海と山しか見る景色がないとは言っても、夜明け前の海というのはいいものね。
ちょっとだけ気分が高揚します。
砂浜をゆっくり歩いていると水平線が明るくなってきた。
もうすぐ朝が来る。
私の運命を決定づける朝が。
今日、私は最後の試験を受ける。
私が艦娘になれるかどうかの最後の試験。
昨日までは不安でいっぱいだったけど、今は不思議となんとかなるような気がしてきてる。
夢のおかげかな?
朝日が海面に顔を出し始めた。
今日もいい天気になりそうね。
昇る朝日を見つめていた私の頭に言葉が浮かんできた。
駆逐艦教本の最後のページに毛筆で書かれた言葉。
「暁の水平線に勝利を刻みなさい……」
誰が書いたのかは知らないけど、私はこの言葉が好き。
心が奮い立つ気がする。
うん、刻んでみせる。
まずは今日の試験だ!
相手は艤装、私の勝利条件は艤装と同調すること!
心の準備はできた。
さあ、かかってこい!
「勝負なら、いつでも受けて立つ覚悟です!」
私は昇る朝日に宣言し、養成所への帰路についた。
出てきた設定など
内火艇ユニット:同調式と機械式があり、同調式は使用者と同調し脳波コントロールできまれに男性でも同調できる。機械式は操作レバーなどがあり男女問わず操作さえ覚えれば使用可能。速度は10ノット程度しかだせえず装甲フィールドもないようなものなので実戦では使い物にならない。

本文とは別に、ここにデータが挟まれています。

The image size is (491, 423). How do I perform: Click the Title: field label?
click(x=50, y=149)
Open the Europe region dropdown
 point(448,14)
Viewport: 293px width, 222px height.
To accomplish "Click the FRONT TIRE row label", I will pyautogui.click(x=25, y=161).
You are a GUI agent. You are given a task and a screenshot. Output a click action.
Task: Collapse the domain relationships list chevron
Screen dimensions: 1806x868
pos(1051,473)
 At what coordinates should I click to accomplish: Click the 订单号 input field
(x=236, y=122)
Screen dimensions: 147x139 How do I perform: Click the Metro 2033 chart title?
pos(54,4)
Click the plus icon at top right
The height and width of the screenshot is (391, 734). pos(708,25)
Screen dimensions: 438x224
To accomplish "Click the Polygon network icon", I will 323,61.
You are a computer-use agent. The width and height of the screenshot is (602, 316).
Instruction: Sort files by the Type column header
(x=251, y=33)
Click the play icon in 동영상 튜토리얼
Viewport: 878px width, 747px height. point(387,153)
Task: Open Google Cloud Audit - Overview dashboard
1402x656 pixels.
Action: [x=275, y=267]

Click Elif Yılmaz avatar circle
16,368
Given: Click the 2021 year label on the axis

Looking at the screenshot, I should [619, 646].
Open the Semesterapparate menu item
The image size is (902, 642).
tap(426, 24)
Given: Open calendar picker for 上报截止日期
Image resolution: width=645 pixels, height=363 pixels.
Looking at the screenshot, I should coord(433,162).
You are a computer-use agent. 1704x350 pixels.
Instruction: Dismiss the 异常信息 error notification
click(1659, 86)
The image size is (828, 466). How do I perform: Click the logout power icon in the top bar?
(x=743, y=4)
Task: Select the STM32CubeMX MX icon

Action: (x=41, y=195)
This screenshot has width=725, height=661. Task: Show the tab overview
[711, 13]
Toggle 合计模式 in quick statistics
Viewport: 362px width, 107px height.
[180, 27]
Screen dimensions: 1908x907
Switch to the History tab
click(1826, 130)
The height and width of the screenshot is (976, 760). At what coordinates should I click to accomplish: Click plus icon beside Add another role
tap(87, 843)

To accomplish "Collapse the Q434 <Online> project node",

艦娘養成所:日本各地にあり志願制、各艦種ごとに課程があり下の課程から上の課程へ進むこともできる。在籍期間は平均で1~2年、艤装と同調し次第数日の完熟訓練を経て各鎮守府へ配属される。
髪の色等:艤装と同調すると髪や瞳の色が変化することがある。
艦名:艤装と同調が成功すると本名は伏せられ艤装と同じ艦名で呼ばれるようになる。